Every line from the one containing "Task: Click the Borrar filtros link" to the one containing "Select the Active" in the records below, both included, must be set down exactly, and no other line.

[Collected data]
⟨

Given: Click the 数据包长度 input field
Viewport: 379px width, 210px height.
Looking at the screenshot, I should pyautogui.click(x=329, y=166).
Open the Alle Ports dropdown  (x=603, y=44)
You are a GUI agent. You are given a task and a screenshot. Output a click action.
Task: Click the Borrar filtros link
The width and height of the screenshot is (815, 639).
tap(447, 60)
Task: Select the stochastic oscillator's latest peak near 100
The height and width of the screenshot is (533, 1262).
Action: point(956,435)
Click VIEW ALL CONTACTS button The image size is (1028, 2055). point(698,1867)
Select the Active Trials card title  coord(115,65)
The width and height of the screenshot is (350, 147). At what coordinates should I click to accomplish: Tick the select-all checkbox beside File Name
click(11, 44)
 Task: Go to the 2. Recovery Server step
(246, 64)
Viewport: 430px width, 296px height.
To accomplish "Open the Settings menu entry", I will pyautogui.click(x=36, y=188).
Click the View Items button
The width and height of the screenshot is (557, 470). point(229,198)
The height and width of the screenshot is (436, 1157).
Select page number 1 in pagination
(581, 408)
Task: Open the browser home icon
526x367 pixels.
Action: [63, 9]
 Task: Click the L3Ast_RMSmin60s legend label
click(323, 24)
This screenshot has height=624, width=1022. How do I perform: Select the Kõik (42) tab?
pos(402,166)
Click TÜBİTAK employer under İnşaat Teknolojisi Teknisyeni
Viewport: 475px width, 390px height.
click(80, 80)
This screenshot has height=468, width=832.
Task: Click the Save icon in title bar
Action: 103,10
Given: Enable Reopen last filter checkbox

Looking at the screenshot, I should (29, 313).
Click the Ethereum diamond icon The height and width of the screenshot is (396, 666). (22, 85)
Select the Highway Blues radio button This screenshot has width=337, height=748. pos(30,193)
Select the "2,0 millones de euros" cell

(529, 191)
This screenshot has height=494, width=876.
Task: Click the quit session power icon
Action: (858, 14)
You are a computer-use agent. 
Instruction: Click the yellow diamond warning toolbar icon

⟩

## [Result]
Task: Click the Borrar filtros link
The width and height of the screenshot is (815, 639).
tap(447, 60)
Task: Select the stochastic oscillator's latest peak near 100
The height and width of the screenshot is (533, 1262).
Action: point(956,435)
Click VIEW ALL CONTACTS button The image size is (1028, 2055). point(698,1867)
Select the Active Trials card title  coord(115,65)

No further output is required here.